Herald on Sunday

Greg Koroheke

ANGLICAN PRIEST SINCE 2006 AND A PATCHED MONGREL MOB MEMBER

-

You’re 18 now, and making some good decisions and some not-so-good ones. Home is where the family is — and that means being on the move as we work together shearing, haymaking and helping our old people in the Hangatiki area, south of Otorohanga. It’s a good life, and if I had to chance to go back to living that way I would.

There wasn’t an idle minute. When darkness came you slept. When daylight came, you got up. There was no moaning, you just got it done, and I don’t think any of us ever got sick. We didn’t even worry about money. Everybody shared it. And the outside world? We never took any notice of that. Everything was going on in our world.

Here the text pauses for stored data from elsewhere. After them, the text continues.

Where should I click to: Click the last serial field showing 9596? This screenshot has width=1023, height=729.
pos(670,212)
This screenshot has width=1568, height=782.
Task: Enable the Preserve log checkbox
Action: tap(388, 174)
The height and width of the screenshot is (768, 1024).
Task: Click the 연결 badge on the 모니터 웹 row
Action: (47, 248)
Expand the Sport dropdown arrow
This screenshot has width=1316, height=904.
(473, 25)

But I was also just starting to get involved in the Mongrel Mob’s King Country chapter, going to youth camps.

Today, it’s different. There’s rules. In those days, we were naughty. I don’t want to say what we did — I could still get charged.

Being in the Mongrel Mob, it was mostly about crimes — it was just something you did, it was in front of you.

I want to say thank you to God for helping me get to 69.

When I talk to young people in jails now, I walk their journey back with them.

And I tell them what I would tell my 18-year-old self: There’s a better life. Your family needs you.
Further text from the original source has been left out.